▶ _Consegna 1_:
Riporta tutte le espressioni tra virgolette presenti nel paragrafo dell'articolo su Tomaso Montanari che comincia con "Se l'art. 9".
▶ _Consegna 2_:
Rispondi a queste domande sull'articolo su Tomaso Montanari:
(a) Che cosa tutela l'art. 9 della Costituzione secondo l'articolo?
(b) In quale luogo si trova la pista di ghiaccio della foto?
(c) Quale edificio, secondo l'articolo, non sarebbe stato costruito con un siffatto art. 9?
▶ _Consegna 3_:
Prosegui l'articolo su Tomaso Montanari a partire dal punto in cui si interrompe.

▶ _Brano estratto_:
^^^^^^^^
La pista di ghiaccio davanti al Rockfeller Center di New York (Foto LaPresse)

Il prof. Montanari, urbanista distruttore

Redazione

Le sviste storico-ideologiche di “mr. art .9” sullo sviluppo delle città

Se l’art. 9 della Costituzione tanto caro a Tomaso Montanari, che tutela il paesaggio e il patrimonio storico e artistico, vieti anche la costruzione di nuovi stadi, non  sapremmo dire. Certo è che con un siffatto art. 9 non avrebbero costruito nemmeno l’Anfiteatro Flavio. Ma non è questo il punto. Il punto non è nemmeno che il prof. se la prenda, su Rep. di ieri, con la “maledetta linea d’ombra” che consiste nel varcare la carica pubblica, poiché chiunque la varchi “subisce un mutamento radicale nel linguaggio, nell’etica” e diviene un distruttore (o privatizzatore) di città. Tanto che persino i Cinque stelle, che pure erano dotati, così la pensa il prof., di un diverso Dna urbanistico oggi mostrano “subalternità allo stato delle cose”. Ma questa è soltanto tragicommedia.
^^^^^^^^
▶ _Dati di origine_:

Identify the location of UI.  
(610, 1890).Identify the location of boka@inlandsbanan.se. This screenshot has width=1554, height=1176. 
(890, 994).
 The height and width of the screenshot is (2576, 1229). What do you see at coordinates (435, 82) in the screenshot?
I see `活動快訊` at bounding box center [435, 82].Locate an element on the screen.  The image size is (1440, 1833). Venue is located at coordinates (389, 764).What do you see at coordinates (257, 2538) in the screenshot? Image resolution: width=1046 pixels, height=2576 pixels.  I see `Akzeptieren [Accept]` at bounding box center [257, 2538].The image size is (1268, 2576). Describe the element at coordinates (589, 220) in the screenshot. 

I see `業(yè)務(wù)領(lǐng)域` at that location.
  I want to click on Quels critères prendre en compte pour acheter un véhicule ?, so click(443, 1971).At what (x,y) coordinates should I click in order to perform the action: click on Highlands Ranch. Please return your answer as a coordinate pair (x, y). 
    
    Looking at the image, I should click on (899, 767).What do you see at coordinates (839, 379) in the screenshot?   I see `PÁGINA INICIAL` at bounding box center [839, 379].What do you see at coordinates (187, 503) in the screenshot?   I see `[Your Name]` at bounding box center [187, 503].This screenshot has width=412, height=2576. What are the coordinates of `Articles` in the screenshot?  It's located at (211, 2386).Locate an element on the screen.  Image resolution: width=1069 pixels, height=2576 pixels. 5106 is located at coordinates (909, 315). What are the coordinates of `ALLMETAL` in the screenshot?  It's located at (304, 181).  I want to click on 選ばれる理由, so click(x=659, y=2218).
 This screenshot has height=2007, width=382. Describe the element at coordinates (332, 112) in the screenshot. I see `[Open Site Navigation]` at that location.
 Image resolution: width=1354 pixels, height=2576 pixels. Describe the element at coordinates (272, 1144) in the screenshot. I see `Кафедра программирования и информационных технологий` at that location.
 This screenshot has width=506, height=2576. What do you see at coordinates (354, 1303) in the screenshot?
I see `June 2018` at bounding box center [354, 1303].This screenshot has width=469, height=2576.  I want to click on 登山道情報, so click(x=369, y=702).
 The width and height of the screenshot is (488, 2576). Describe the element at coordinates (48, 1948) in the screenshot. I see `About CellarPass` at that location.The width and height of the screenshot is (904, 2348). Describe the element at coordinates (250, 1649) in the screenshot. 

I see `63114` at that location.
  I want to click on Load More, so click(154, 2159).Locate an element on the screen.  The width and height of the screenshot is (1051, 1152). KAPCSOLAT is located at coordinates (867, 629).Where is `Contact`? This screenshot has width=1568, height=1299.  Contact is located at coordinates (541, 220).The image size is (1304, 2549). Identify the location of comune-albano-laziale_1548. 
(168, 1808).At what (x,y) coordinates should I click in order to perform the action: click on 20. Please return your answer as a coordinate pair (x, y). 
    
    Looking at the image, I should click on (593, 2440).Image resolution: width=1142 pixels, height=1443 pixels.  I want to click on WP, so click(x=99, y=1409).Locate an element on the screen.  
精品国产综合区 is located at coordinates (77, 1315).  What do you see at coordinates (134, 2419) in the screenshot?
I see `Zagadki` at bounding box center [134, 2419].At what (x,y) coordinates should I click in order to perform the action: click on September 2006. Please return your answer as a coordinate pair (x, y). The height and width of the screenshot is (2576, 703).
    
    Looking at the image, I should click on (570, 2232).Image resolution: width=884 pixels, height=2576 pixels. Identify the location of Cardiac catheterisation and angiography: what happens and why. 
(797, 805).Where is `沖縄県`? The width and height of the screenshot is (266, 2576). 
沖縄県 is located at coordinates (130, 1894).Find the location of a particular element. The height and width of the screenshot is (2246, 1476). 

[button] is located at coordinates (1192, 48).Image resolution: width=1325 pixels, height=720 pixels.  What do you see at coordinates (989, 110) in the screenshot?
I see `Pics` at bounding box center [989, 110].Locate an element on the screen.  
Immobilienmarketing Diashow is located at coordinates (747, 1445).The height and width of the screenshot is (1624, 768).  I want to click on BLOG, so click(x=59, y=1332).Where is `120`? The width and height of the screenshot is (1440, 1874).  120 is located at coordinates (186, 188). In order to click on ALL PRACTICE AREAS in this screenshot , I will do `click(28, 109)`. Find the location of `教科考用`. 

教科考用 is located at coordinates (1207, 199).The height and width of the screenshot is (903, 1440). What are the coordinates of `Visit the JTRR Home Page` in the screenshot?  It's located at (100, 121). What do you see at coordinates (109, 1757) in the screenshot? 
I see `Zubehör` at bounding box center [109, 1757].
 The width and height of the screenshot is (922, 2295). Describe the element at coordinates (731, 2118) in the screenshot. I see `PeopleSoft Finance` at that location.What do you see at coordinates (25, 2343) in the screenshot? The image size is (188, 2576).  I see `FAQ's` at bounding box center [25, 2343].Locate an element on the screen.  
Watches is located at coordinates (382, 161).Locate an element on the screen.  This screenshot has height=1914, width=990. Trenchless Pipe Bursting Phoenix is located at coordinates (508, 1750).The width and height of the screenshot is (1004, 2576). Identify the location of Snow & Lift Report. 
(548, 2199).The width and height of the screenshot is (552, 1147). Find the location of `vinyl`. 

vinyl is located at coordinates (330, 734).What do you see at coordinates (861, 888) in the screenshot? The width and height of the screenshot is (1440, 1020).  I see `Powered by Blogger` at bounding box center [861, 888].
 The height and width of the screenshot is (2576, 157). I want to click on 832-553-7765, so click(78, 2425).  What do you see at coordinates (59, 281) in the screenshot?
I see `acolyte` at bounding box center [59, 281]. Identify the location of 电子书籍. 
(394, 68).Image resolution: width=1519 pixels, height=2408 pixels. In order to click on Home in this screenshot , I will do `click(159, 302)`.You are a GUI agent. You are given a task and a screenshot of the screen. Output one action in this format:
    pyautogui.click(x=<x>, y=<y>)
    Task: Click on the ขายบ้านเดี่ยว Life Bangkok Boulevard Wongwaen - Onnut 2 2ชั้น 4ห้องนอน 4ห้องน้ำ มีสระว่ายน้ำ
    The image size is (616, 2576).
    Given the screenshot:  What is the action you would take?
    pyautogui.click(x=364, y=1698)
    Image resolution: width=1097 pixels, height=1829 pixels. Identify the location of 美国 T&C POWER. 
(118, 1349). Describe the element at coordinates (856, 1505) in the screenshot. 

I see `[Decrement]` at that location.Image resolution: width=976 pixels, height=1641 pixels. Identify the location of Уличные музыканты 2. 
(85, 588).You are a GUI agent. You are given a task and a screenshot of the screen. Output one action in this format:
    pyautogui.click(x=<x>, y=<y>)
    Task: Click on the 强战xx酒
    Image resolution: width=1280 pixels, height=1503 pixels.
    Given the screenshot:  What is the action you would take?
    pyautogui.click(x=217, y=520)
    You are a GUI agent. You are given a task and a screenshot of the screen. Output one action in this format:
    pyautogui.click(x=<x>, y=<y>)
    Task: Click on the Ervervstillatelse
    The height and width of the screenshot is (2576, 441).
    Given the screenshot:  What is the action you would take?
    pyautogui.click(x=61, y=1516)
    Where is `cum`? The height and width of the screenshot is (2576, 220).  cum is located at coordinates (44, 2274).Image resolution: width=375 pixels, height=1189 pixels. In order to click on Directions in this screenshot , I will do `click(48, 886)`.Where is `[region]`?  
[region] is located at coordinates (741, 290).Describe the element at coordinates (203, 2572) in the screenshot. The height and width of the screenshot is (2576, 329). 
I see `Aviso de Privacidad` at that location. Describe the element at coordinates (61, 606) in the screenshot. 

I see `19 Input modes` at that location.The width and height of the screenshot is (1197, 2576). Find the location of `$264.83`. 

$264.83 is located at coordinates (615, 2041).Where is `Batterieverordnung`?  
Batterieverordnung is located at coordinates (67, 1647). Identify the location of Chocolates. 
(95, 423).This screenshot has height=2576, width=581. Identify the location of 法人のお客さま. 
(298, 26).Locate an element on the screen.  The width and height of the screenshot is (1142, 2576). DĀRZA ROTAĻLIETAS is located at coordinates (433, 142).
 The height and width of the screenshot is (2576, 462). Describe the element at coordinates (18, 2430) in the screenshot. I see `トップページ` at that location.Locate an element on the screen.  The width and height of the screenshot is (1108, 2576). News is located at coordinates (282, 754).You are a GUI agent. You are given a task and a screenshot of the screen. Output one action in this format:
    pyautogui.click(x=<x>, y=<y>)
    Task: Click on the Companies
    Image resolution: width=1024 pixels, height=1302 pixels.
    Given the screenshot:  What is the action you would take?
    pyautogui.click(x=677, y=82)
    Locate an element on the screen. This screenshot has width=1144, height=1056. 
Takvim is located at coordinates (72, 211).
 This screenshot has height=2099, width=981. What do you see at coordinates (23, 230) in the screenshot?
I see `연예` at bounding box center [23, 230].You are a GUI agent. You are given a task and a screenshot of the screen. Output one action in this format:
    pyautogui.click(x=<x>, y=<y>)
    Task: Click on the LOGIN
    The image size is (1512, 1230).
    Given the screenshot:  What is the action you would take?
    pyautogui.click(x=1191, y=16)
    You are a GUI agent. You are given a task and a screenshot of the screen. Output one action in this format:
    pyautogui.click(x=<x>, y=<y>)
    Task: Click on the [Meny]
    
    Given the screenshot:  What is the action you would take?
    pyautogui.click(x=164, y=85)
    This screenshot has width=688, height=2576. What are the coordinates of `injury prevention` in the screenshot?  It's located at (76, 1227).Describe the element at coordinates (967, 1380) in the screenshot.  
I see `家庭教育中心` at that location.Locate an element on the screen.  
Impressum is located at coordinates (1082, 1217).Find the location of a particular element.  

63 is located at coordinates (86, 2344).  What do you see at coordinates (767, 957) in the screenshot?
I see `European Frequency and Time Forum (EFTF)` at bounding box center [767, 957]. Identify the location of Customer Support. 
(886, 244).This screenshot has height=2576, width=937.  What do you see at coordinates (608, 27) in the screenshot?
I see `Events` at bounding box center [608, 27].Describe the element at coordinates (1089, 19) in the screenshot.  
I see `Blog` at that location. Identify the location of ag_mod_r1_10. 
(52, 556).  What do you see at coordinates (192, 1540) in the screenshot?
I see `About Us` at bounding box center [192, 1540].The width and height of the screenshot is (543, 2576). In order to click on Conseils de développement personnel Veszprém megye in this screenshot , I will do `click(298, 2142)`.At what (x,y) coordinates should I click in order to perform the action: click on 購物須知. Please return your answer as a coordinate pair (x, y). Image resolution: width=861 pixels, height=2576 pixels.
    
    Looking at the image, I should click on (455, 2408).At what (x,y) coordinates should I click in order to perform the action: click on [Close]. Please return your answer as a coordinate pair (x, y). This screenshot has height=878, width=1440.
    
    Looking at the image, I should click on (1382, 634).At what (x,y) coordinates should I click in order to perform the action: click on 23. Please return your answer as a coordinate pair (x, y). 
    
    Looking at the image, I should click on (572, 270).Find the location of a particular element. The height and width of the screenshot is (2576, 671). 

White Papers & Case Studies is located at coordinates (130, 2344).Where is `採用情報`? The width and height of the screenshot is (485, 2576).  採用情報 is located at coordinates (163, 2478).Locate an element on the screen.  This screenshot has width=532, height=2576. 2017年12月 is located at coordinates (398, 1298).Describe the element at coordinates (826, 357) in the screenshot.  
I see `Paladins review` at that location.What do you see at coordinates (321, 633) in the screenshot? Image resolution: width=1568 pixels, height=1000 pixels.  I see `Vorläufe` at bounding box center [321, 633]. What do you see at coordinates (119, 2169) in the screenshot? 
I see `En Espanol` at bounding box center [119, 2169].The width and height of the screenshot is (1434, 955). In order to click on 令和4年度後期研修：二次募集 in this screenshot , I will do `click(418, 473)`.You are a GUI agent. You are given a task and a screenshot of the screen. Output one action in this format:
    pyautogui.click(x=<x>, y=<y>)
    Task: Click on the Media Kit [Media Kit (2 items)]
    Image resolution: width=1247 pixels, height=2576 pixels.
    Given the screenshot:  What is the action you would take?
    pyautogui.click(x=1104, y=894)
^^^^^^^^
▶ _Svolgimento 1_:
“maledetta linea d’ombra”
“subisce un mutamento radicale nel linguaggio, nell’etica”
“subalternità allo stato delle cose”

▶ _Svolgimento 2_:
(a) Il paesaggio e il patrimonio storico e artistico.
(b) Davanti al Rockfeller Center di New York.
(c) L'Anfiteatro Flavio.

▶ _Svolgimento 3_:
Quel che invece è indigeribile, e minaccioso peggio dell’inquinamento per il futuro delle nostre città, è ciò che il noto tutelatore costituzionale sostiene in linea generale. Ieri se l’è presa, bontà sua, persino con l’ex ministro ed ex assessore allo Sviluppo del territorio della giunta Albertini, Maurizio Lupi, definito, addirittura, “un simbolo” della “fine dell’urbanistica”. Per via della restituita libertà ai privati di progettare e costruire. Basterebbe rispondere che la positiva trasformazione urbanistica di Milano, con tanto di recupero di verde pubblico, è iniziata proprio con le idee della giunta Albertini. Ma per Montanari privato significa offesa e ruberia, lo stadio di Roma è un male assoluto proprio perché è “un  progetto ‘della’ Roma”. È come affermare che il Rockefeller Center non sia “di” New York perché l’ha costruito un privato. È il contrario della logica, dell’urbanistica, e della storia.